▸ Written problem: Reproduce the entries word for word, starting at the line that contains "The width and height of the screenshot is (800, 525)." and ending at the line that contains "Action: (910, 406)", with both of those lines included.

▸ Material:

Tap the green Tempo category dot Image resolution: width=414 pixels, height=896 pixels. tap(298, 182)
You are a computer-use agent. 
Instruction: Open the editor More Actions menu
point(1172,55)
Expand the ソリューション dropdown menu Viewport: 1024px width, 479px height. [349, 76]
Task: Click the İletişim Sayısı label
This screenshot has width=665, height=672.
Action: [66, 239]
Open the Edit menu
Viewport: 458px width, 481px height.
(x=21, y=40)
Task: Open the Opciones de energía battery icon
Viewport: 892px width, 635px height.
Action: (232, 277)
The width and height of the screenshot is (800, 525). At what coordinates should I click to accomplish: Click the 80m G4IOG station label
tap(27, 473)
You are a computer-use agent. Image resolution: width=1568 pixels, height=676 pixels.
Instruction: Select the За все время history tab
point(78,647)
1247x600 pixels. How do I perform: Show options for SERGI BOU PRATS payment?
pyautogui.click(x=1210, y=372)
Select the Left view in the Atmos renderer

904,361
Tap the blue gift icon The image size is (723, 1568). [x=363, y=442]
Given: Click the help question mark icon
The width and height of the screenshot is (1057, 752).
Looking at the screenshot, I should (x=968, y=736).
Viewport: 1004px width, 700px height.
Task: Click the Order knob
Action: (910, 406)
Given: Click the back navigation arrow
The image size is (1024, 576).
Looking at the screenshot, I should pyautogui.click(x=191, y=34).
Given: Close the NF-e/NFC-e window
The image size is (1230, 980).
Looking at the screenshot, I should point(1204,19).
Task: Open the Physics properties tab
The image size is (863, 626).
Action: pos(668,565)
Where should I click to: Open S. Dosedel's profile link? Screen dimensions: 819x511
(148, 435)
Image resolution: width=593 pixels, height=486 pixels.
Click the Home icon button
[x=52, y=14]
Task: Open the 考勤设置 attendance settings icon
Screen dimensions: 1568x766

▸ Written response:
The width and height of the screenshot is (800, 525). At what coordinates should I click to accomplish: Click the 80m G4IOG station label
tap(27, 473)
You are a computer-use agent. Image resolution: width=1568 pixels, height=676 pixels.
Instruction: Select the За все время history tab
point(78,647)
1247x600 pixels. How do I perform: Show options for SERGI BOU PRATS payment?
pyautogui.click(x=1210, y=372)
Select the Left view in the Atmos renderer

904,361
Tap the blue gift icon The image size is (723, 1568). [x=363, y=442]
Given: Click the help question mark icon
The width and height of the screenshot is (1057, 752).
Looking at the screenshot, I should (x=968, y=736).
Viewport: 1004px width, 700px height.
Task: Click the Order knob
Action: (910, 406)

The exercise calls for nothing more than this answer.